◆ Task instructions ◆
According to the passage on the Middlesex RFU Vase, which club won the competition's first edition?

◆ Excerpted text ◆
— begin —
The Middlesex RFU Vase is an annual rugby union knock-out club competition organised by the Middlesex Rugby Football Union and donated by Russell Grant Founder of the Federation of Middlesex Sports.  It was first introduced during the 2002–03 season, with the inaugural winners being London French.  It is the third most important cup competition organised by the Middlesex RFU, behind the Senior Cup and Senior Bowl. 

The Senior Vase is currently open to all club sides based in the historic county of Middlesex not eligible for the Senior Cup or Senior Vase, typically playing between tiers 9 (Herts/Middlesex 1) and tiers 10 (Herts/Middlesex 2) of the English rugby union league system.  The format is a knockout cup with a first round, semi-finals and a final to be held at one of the finalist's home ground between March–June (although final dates can vary drastically).
— end —
◆ Source material ◆
— begin —
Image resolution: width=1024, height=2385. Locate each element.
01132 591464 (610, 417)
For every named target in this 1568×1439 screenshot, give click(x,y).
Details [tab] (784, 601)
— end —
◆ Solution below ◆
London French